→ **Given instruction**
Please present every line of the items below as a Markdown table with two columns, Row and Line, numbering the rows and leaving out blank lines.
──────
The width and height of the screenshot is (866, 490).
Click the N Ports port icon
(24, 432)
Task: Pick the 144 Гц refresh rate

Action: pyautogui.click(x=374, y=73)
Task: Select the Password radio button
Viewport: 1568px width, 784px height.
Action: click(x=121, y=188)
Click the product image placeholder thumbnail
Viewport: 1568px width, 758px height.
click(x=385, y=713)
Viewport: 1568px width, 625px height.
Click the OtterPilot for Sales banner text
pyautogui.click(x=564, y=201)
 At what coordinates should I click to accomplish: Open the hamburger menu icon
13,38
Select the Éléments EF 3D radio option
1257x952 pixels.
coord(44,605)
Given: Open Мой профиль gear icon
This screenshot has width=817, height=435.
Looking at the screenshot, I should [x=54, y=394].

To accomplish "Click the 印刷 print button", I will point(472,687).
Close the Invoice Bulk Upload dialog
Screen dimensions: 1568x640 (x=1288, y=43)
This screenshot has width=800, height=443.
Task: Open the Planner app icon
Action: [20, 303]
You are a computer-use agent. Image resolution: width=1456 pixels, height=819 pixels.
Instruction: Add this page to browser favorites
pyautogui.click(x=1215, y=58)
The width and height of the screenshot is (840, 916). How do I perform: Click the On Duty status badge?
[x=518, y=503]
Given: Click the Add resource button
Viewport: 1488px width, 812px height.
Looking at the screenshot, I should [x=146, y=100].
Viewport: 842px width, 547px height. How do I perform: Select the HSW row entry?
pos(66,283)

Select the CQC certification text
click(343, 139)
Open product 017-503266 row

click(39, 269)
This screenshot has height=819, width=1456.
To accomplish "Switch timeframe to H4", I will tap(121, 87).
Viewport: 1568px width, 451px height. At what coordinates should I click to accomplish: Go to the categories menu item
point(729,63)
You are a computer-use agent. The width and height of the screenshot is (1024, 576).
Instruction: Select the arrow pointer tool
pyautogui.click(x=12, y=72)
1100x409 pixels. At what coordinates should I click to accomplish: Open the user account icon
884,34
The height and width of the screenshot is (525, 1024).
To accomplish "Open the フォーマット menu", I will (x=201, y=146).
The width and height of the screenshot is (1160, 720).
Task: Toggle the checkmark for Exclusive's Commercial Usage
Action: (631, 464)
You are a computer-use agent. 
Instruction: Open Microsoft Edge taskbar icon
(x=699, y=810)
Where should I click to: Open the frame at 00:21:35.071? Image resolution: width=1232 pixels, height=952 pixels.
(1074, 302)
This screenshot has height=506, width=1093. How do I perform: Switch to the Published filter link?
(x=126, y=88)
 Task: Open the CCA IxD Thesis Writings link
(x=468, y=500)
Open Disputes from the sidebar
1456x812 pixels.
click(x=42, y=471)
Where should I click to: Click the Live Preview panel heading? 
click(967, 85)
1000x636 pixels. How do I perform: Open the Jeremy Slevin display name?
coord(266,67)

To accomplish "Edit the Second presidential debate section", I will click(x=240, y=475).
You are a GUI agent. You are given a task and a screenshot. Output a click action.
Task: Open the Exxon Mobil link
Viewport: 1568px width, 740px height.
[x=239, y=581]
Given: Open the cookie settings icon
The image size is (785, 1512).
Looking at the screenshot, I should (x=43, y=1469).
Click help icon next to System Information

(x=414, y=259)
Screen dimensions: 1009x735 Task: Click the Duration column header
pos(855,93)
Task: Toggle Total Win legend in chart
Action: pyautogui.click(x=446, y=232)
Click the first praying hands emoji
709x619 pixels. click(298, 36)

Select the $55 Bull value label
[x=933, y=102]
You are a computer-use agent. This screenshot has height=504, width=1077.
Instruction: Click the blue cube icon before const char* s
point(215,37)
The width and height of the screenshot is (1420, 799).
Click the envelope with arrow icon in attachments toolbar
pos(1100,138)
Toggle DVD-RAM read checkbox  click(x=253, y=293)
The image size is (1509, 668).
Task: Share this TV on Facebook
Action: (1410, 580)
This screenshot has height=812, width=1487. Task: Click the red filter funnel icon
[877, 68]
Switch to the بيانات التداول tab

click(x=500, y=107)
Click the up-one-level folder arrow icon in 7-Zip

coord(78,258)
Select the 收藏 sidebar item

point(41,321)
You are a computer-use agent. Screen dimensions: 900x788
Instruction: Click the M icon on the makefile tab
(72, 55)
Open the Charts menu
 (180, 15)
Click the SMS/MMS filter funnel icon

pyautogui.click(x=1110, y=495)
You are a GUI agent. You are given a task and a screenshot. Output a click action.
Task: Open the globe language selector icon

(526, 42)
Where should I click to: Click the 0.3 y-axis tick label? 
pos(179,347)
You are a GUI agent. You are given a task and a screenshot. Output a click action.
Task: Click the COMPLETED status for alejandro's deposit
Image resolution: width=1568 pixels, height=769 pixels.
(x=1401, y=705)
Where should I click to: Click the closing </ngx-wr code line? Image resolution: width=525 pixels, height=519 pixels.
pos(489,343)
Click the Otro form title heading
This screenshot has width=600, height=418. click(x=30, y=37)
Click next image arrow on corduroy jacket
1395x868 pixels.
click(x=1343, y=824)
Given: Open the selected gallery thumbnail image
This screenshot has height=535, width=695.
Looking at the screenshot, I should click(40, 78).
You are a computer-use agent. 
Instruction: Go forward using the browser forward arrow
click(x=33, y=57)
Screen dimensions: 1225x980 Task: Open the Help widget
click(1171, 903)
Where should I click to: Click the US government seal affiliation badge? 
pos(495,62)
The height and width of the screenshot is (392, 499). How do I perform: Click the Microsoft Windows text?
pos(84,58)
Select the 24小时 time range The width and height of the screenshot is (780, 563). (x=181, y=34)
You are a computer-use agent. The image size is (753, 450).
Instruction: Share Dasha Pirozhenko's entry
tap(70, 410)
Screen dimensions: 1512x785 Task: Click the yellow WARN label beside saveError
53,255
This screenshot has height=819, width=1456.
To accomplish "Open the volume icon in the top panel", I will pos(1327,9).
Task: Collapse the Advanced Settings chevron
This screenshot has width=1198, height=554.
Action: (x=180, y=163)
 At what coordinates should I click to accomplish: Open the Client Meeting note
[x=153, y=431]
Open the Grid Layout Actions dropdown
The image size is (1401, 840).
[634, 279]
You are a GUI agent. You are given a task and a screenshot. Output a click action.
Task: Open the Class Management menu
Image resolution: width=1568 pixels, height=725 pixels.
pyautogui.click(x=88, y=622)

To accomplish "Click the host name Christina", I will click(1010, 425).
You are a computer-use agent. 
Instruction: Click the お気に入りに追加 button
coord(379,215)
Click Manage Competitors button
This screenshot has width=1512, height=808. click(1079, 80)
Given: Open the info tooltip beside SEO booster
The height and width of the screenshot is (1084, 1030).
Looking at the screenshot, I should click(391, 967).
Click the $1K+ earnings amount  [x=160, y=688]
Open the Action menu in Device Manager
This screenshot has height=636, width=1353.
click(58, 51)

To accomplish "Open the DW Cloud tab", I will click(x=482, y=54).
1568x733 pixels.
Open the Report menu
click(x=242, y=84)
──────
→ **The output**
| Row | Line |
|---|---|
| 1 | The width and height of the screenshot is (866, 490). |
| 2 | Click the N Ports port icon |
| 3 | (24, 432) |
| 4 | Task: Pick the 144 Гц refresh rate |
| 5 | Action: pyautogui.click(x=374, y=73) |
| 6 | Task: Select the Password radio button |
| 7 | Viewport: 1568px width, 784px height. |
| 8 | Action: click(x=121, y=188) |
| 9 | Click the product image placeholder thumbnail |
| 10 | Viewport: 1568px width, 758px height. |
| 11 | click(x=385, y=713) |
| 12 | Viewport: 1568px width, 625px height. |
| 13 | Click the OtterPilot for Sales banner text |
| 14 | pyautogui.click(x=564, y=201) |
| 15 |  At what coordinates should I click to accomplish: Open the hamburger menu icon |
| 16 | 13,38 |
| 17 | Select the Éléments EF 3D radio option |
| 18 | 1257x952 pixels. |
| 19 | coord(44,605) |
| 20 | Given: Open Мой профиль gear icon |
| 21 | This screenshot has width=817, height=435. |
| 22 | Looking at the screenshot, I should [x=54, y=394]. |
| 23 | To accomplish "Click the 印刷 print button", I will point(472,687). |
| 24 | Close the Invoice Bulk Upload dialog |
| 25 | Screen dimensions: 1568x640 (x=1288, y=43) |
| 26 | This screenshot has width=800, height=443. |
| 27 | Task: Open the Planner app icon |
| 28 | Action: [20, 303] |
| 29 | You are a computer-use agent. Image resolution: width=1456 pixels, height=819 pixels. |
| 30 | Instruction: Add this page to browser favorites |
| 31 | pyautogui.click(x=1215, y=58) |
| 32 | The width and height of the screenshot is (840, 916). How do I perform: Click the On Duty status badge? |
| 33 | [x=518, y=503] |
| 34 | Given: Click the Add resource button |
| 35 | Viewport: 1488px width, 812px height. |
| 36 | Looking at the screenshot, I should [x=146, y=100]. |
| 37 | Viewport: 842px width, 547px height. How do I perform: Select the HSW row entry? |
| 38 | pos(66,283) |
| 39 | Select the CQC certification text |
| 40 | click(343, 139) |
| 41 | Open product 017-503266 row |
| 42 | click(39, 269) |
| 43 | This screenshot has height=819, width=1456. |
| 44 | To accomplish "Switch timeframe to H4", I will tap(121, 87). |
| 45 | Viewport: 1568px width, 451px height. At what coordinates should I click to accomplish: Go to the categories menu item |
| 46 | point(729,63) |
| 47 | You are a computer-use agent. The width and height of the screenshot is (1024, 576). |
| 48 | Instruction: Select the arrow pointer tool |
| 49 | pyautogui.click(x=12, y=72) |
| 50 | 1100x409 pixels. At what coordinates should I click to accomplish: Open the user account icon |
| 51 | 884,34 |
| 52 | The height and width of the screenshot is (525, 1024). |
| 53 | To accomplish "Open the フォーマット menu", I will (x=201, y=146). |
| 54 | The width and height of the screenshot is (1160, 720). |
| 55 | Task: Toggle the checkmark for Exclusive's Commercial Usage |
| 56 | Action: (631, 464) |
| 57 | You are a computer-use agent.  |
| 58 | Instruction: Open Microsoft Edge taskbar icon |
| 59 | (x=699, y=810) |
| 60 | Where should I click to: Open the frame at 00:21:35.071? Image resolution: width=1232 pixels, height=952 pixels. |
| 61 | (1074, 302) |
| 62 | This screenshot has height=506, width=1093. How do I perform: Switch to the Published filter link? |
| 63 | (x=126, y=88) |
| 64 |  Task: Open the CCA IxD Thesis Writings link |
| 65 | (x=468, y=500) |
| 66 | Open Disputes from the sidebar |
| 67 | 1456x812 pixels. |
| 68 | click(x=42, y=471) |
| 69 | Where should I click to: Click the Live Preview panel heading?  |
| 70 | click(967, 85) |
| 71 | 1000x636 pixels. How do I perform: Open the Jeremy Slevin display name? |
| 72 | coord(266,67) |
| 73 | To accomplish "Edit the Second presidential debate section", I will click(x=240, y=475). |
| 74 | You are a GUI agent. You are given a task and a screenshot. Output a click action. |
| 75 | Task: Open the Exxon Mobil link |
| 76 | Viewport: 1568px width, 740px height. |
| 77 | [x=239, y=581] |
| 78 | Given: Open the cookie settings icon |
| 79 | The image size is (785, 1512). |
| 80 | Looking at the screenshot, I should (x=43, y=1469). |
| 81 | Click help icon next to System Information |
| 82 | (x=414, y=259) |
| 83 | Screen dimensions: 1009x735 Task: Click the Duration column header |
| 84 | pos(855,93) |
| 85 | Task: Toggle Total Win legend in chart |
| 86 | Action: pyautogui.click(x=446, y=232) |
| 87 | Click the first praying hands emoji |
| 88 | 709x619 pixels. click(298, 36) |
| 89 | Select the $55 Bull value label |
| 90 | [x=933, y=102] |
| 91 | You are a computer-use agent. This screenshot has height=504, width=1077. |
| 92 | Instruction: Click the blue cube icon before const char* s |
| 93 | point(215,37) |
| 94 | The width and height of the screenshot is (1420, 799). |
| 95 | Click the envelope with arrow icon in attachments toolbar |
| 96 | pos(1100,138) |
| 97 | Toggle DVD-RAM read checkbox  click(x=253, y=293) |
| 98 | The image size is (1509, 668). |
| 99 | Task: Share this TV on Facebook |
| 100 | Action: (1410, 580) |
| 101 | This screenshot has height=812, width=1487. Task: Click the red filter funnel icon |
| 102 | [877, 68] |
| 103 | Switch to the بيانات التداول tab |
| 104 | click(x=500, y=107) |
| 105 | Click the up-one-level folder arrow icon in 7-Zip |
| 106 | coord(78,258) |
| 107 | Select the 收藏 sidebar item |
| 108 | point(41,321) |
| 109 | You are a computer-use agent. Screen dimensions: 900x788 |
| 110 | Instruction: Click the M icon on the makefile tab |
| 111 | (72, 55) |
| 112 | Open the Charts menu |
| 113 |  (180, 15) |
| 114 | Click the SMS/MMS filter funnel icon |
| 115 | pyautogui.click(x=1110, y=495) |
| 116 | You are a GUI agent. You are given a task and a screenshot. Output a click action. |
| 117 | Task: Open the globe language selector icon |
| 118 | (526, 42) |
| 119 | Where should I click to: Click the 0.3 y-axis tick label?  |
| 120 | pos(179,347) |
| 121 | You are a GUI agent. You are given a task and a screenshot. Output a click action. |
| 122 | Task: Click the COMPLETED status for alejandro's deposit |
| 123 | Image resolution: width=1568 pixels, height=769 pixels. |
| 124 | (x=1401, y=705) |
| 125 | Where should I click to: Click the closing </ngx-wr code line? Image resolution: width=525 pixels, height=519 pixels. |
| 126 | pos(489,343) |
| 127 | Click the Otro form title heading |
| 128 | This screenshot has width=600, height=418. click(x=30, y=37) |
| 129 | Click next image arrow on corduroy jacket |
| 130 | 1395x868 pixels. |
| 131 | click(x=1343, y=824) |
| 132 | Given: Open the selected gallery thumbnail image |
| 133 | This screenshot has height=535, width=695. |
| 134 | Looking at the screenshot, I should click(40, 78). |
| 135 | You are a computer-use agent.  |
| 136 | Instruction: Go forward using the browser forward arrow |
| 137 | click(x=33, y=57) |
| 138 | Screen dimensions: 1225x980 Task: Open the Help widget |
| 139 | click(1171, 903) |
| 140 | Where should I click to: Click the US government seal affiliation badge?  |
| 141 | pos(495,62) |
| 142 | The height and width of the screenshot is (392, 499). How do I perform: Click the Microsoft Windows text? |
| 143 | pos(84,58) |
| 144 | Select the 24小时 time range The width and height of the screenshot is (780, 563). (x=181, y=34) |
| 145 | You are a computer-use agent. The image size is (753, 450). |
| 146 | Instruction: Share Dasha Pirozhenko's entry |
| 147 | tap(70, 410) |
| 148 | Screen dimensions: 1512x785 Task: Click the yellow WARN label beside saveError |
| 149 | 53,255 |
| 150 | This screenshot has height=819, width=1456. |
| 151 | To accomplish "Open the volume icon in the top panel", I will pos(1327,9). |
| 152 | Task: Collapse the Advanced Settings chevron |
| 153 | This screenshot has width=1198, height=554. |
| 154 | Action: (x=180, y=163) |
| 155 |  At what coordinates should I click to accomplish: Open the Client Meeting note |
| 156 | [x=153, y=431] |
| 157 | Open the Grid Layout Actions dropdown |
| 158 | The image size is (1401, 840). |
| 159 | [634, 279] |
| 160 | You are a GUI agent. You are given a task and a screenshot. Output a click action. |
| 161 | Task: Open the Class Management menu |
| 162 | Image resolution: width=1568 pixels, height=725 pixels. |
| 163 | pyautogui.click(x=88, y=622) |
| 164 | To accomplish "Click the host name Christina", I will click(1010, 425). |
| 165 | You are a computer-use agent.  |
| 166 | Instruction: Click the お気に入りに追加 button |
| 167 | coord(379,215) |
| 168 | Click Manage Competitors button |
| 169 | This screenshot has width=1512, height=808. click(1079, 80) |
| 170 | Given: Open the info tooltip beside SEO booster |
| 171 | The height and width of the screenshot is (1084, 1030). |
| 172 | Looking at the screenshot, I should click(391, 967). |
| 173 | Click the $1K+ earnings amount  [x=160, y=688] |
| 174 | Open the Action menu in Device Manager |
| 175 | This screenshot has height=636, width=1353. |
| 176 | click(58, 51) |
| 177 | To accomplish "Open the DW Cloud tab", I will click(x=482, y=54). |
| 178 | 1568x733 pixels. |
| 179 | Open the Report menu |
| 180 | click(x=242, y=84) |